WORK TO BE COMPLETED:
Copy the records below exactly, starting at the line that contains "341x161 pixels." and ending at the line that contains "Task: Navigate to the Gender breadcrumb"; leave out any pictures.

DATA TO EXAMINE:

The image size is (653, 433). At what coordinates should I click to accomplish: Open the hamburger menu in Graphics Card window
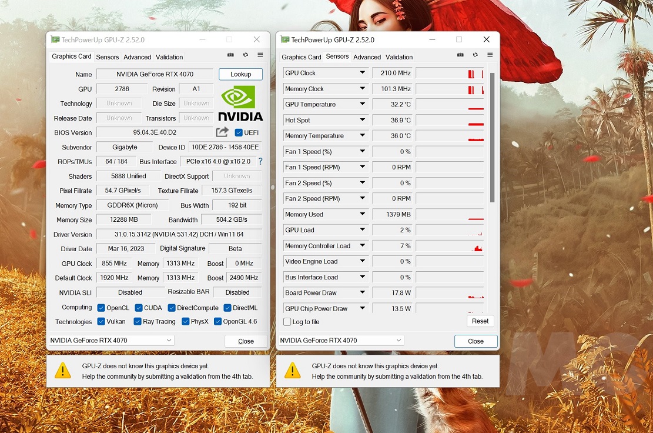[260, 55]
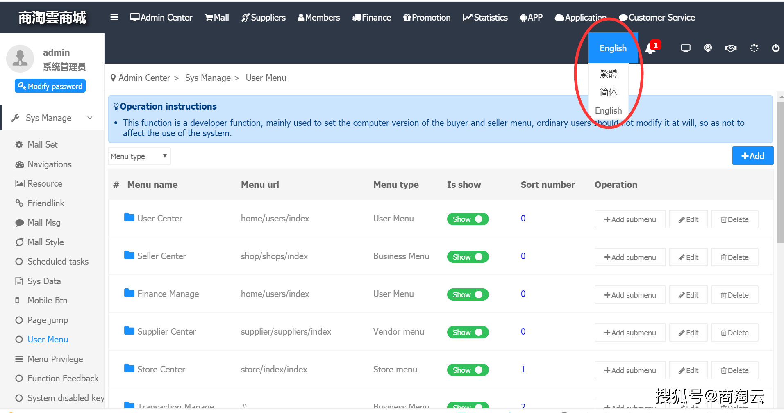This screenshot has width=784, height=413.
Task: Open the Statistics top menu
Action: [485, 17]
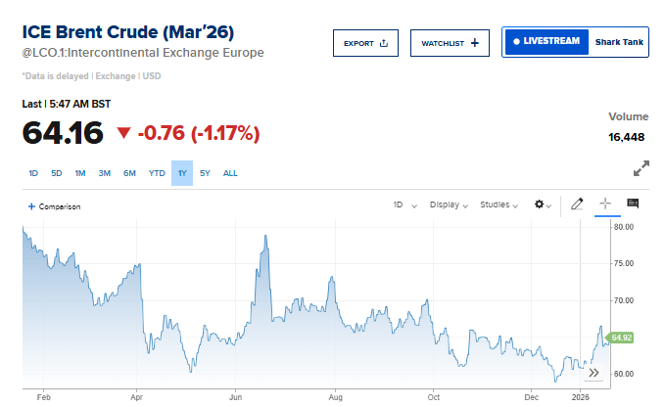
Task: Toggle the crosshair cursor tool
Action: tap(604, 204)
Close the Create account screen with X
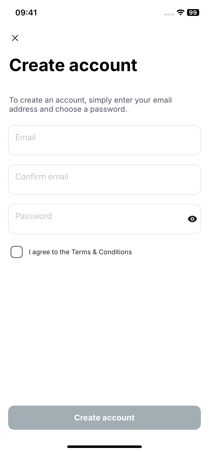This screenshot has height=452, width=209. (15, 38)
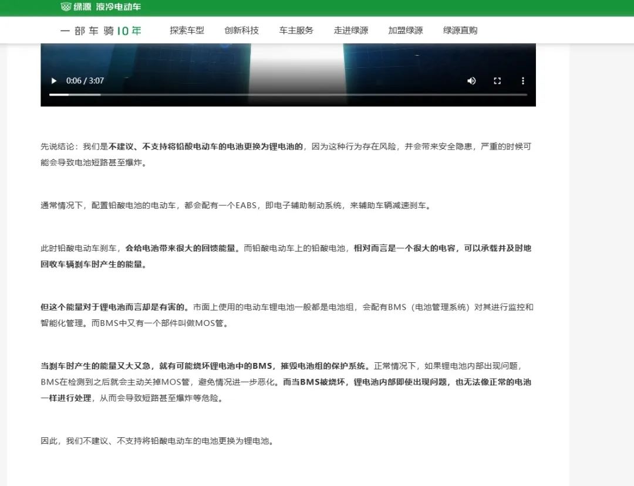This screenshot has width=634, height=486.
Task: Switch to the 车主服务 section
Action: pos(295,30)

--

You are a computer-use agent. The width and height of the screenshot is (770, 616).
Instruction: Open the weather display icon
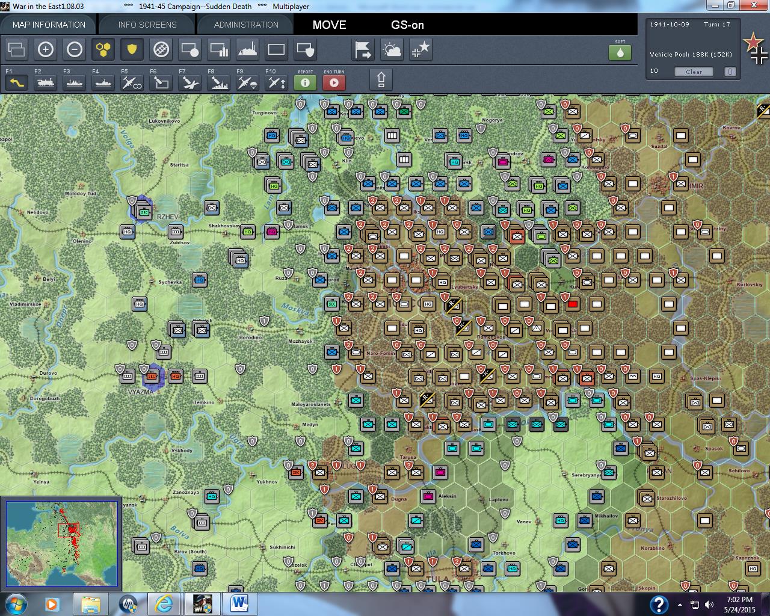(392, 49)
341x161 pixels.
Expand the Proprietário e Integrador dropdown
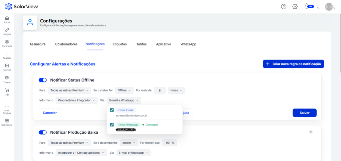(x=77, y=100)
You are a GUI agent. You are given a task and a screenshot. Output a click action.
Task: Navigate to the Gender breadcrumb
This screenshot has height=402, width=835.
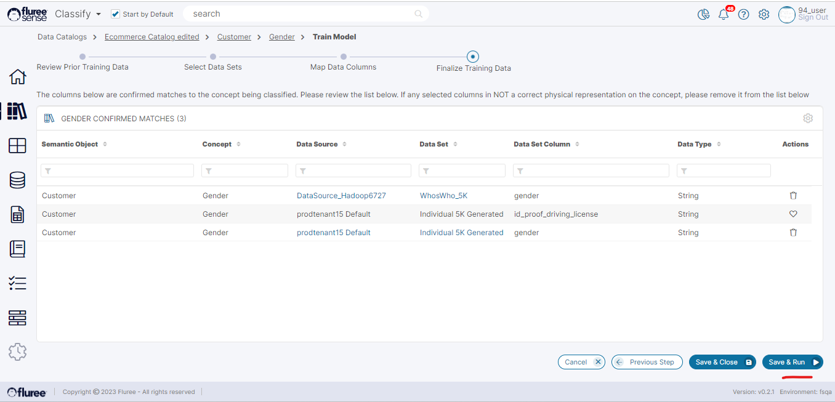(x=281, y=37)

ANSWER BOX:
341x161 pixels.
Expand the Proprietário e Integrador dropdown
(x=77, y=100)
You are a GUI agent. You are given a task and a screenshot. Output a click action.
Task: Navigate to the Gender breadcrumb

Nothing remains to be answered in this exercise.